(Records from a data source)
______
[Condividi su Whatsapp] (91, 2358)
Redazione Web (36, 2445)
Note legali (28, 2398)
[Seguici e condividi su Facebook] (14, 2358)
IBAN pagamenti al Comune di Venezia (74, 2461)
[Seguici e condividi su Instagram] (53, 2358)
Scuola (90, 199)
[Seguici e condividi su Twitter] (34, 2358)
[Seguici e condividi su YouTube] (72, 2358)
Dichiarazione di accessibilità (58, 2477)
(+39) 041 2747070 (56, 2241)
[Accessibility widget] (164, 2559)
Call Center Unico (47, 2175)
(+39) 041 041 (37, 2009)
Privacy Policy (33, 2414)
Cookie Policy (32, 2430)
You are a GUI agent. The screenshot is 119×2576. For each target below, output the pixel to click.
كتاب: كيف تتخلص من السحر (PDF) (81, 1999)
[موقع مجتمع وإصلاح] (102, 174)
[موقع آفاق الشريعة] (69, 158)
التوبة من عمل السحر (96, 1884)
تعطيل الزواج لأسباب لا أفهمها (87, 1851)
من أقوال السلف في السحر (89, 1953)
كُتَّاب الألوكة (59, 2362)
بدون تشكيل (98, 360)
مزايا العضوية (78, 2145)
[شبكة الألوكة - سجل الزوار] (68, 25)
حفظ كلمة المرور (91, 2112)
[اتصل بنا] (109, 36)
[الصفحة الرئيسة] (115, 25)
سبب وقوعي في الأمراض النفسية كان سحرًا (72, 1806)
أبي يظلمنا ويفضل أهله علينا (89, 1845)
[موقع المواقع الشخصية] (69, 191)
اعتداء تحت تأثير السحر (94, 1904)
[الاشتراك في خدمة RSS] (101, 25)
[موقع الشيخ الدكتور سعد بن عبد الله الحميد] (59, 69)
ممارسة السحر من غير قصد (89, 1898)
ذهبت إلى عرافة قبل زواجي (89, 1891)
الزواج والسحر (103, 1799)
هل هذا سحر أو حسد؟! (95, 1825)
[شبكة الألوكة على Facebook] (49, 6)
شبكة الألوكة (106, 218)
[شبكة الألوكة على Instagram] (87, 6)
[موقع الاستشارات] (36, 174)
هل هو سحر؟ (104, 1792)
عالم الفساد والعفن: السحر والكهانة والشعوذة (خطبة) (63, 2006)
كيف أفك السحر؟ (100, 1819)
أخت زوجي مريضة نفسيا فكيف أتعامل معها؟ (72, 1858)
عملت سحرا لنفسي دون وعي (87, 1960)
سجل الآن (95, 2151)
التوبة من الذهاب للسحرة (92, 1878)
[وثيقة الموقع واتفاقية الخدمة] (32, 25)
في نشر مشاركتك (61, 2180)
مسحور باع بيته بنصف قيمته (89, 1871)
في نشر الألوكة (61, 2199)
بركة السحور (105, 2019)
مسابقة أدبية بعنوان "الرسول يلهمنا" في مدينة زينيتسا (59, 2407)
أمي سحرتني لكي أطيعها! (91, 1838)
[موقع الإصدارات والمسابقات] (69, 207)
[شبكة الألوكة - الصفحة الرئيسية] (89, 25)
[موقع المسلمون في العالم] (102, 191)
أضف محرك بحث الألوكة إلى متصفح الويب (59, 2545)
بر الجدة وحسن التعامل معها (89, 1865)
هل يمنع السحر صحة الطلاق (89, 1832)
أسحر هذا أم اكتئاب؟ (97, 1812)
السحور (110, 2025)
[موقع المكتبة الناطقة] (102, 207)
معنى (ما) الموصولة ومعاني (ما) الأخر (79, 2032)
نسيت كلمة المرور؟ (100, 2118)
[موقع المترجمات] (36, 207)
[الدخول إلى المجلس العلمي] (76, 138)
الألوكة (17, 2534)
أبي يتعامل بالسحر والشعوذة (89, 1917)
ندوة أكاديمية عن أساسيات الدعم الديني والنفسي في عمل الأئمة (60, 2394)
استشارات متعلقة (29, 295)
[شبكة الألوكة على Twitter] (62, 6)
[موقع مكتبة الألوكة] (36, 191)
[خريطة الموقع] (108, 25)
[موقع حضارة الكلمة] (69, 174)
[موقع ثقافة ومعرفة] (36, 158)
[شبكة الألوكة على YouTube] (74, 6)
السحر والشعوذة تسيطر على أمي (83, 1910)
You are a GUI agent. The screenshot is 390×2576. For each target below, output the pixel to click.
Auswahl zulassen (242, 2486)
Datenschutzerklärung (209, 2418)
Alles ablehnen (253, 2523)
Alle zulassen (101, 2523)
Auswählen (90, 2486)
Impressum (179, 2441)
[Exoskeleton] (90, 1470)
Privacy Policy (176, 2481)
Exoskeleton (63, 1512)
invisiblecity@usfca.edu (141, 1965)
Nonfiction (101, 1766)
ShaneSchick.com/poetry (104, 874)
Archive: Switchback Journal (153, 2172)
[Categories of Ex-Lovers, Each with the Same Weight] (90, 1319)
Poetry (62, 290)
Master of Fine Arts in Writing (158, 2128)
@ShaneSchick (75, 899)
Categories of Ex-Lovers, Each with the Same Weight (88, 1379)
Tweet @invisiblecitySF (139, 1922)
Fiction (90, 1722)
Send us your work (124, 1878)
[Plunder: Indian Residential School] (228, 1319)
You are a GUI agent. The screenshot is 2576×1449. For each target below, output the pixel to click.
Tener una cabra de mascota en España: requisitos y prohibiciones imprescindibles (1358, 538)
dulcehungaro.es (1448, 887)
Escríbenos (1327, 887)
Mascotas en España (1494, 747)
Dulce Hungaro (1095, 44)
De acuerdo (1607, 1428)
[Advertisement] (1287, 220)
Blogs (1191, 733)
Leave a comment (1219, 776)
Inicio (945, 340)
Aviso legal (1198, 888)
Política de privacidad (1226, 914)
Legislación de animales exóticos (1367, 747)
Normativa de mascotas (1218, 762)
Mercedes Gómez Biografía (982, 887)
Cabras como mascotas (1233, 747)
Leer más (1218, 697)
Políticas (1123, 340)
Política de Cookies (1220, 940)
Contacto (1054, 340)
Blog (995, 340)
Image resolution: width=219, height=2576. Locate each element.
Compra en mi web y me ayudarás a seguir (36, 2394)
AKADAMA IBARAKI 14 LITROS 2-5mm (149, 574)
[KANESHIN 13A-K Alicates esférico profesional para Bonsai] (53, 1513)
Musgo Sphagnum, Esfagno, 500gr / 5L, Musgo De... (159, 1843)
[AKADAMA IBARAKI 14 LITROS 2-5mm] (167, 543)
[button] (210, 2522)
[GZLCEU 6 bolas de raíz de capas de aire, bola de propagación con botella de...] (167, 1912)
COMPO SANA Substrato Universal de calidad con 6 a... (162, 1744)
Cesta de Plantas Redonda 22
______
**Task instructions**
Given the records above, reproduce precisely and only the lines between the line holding "[الصفحة الرئيسة] (115, 25)" and the line holding "[Exoskeleton] (90, 1470)", inclusive.

**Written reply**
[الصفحة الرئيسة] (115, 25)
سبب وقوعي في الأمراض النفسية كان سحرًا (72, 1806)
أبي يظلمنا ويفضل أهله علينا (89, 1845)
[موقع المواقع الشخصية] (69, 191)
اعتداء تحت تأثير السحر (94, 1904)
[الاشتراك في خدمة RSS] (101, 25)
[موقع الشيخ الدكتور سعد بن عبد الله الحميد] (59, 69)
ممارسة السحر من غير قصد (89, 1898)
ذهبت إلى عرافة قبل زواجي (89, 1891)
الزواج والسحر (103, 1799)
هل هذا سحر أو حسد؟! (95, 1825)
[شبكة الألوكة على Facebook] (49, 6)
شبكة الألوكة (106, 218)
[شبكة الألوكة على Instagram] (87, 6)
[موقع الاستشارات] (36, 174)
هل هو سحر؟ (104, 1792)
عالم الفساد والعفن: السحر والكهانة والشعوذة (خطبة) (63, 2006)
كيف أفك السحر؟ (100, 1819)
أخت زوجي مريضة نفسيا فكيف أتعامل معها؟ (72, 1858)
عملت سحرا لنفسي دون وعي (87, 1960)
سجل الآن (95, 2151)
التوبة من الذهاب للسحرة (92, 1878)
[وثيقة الموقع واتفاقية الخدمة] (32, 25)
في نشر مشاركتك (61, 2180)
مسحور باع بيته بنصف قيمته (89, 1871)
في نشر الألوكة (61, 2199)
بركة السحور (105, 2019)
مسابقة أدبية بعنوان "الرسول يلهمنا" في مدينة زينيتسا (59, 2407)
أمي سحرتني لكي أطيعها! (91, 1838)
[موقع الإصدارات والمسابقات] (69, 207)
[شبكة الألوكة - الصفحة الرئيسية] (89, 25)
[موقع المسلمون في العالم] (102, 191)
أضف محرك بحث الألوكة إلى متصفح الويب (59, 2545)
بر الجدة وحسن التعامل معها (89, 1865)
هل يمنع السحر صحة الطلاق (89, 1832)
أسحر هذا أم اكتئاب؟ (97, 1812)
السحور (110, 2025)
[موقع المكتبة الناطقة] (102, 207)
معنى (ما) الموصولة ومعاني (ما) الأخر (79, 2032)
نسيت كلمة المرور؟ (100, 2118)
[موقع المترجمات] (36, 207)
[الدخول إلى المجلس العلمي] (76, 138)
الألوكة (17, 2534)
أبي يتعامل بالسحر والشعوذة (89, 1917)
ندوة أكاديمية عن أساسيات الدعم الديني والنفسي في عمل الأئمة (60, 2394)
استشارات متعلقة (29, 295)
[شبكة الألوكة على Twitter] (62, 6)
[موقع مكتبة الألوكة] (36, 191)
[خريطة الموقع] (108, 25)
[موقع حضارة الكلمة] (69, 174)
[موقع ثقافة ومعرفة] (36, 158)
[شبكة الألوكة على YouTube] (74, 6)
السحر والشعوذة تسيطر على أمي (83, 1910)
You are a GUI agent. The screenshot is 390×2576. For each target below, output the pixel to click.
Auswahl zulassen (242, 2486)
Datenschutzerklärung (209, 2418)
Alles ablehnen (253, 2523)
Alle zulassen (101, 2523)
Auswählen (90, 2486)
Impressum (179, 2441)
[Exoskeleton] (90, 1470)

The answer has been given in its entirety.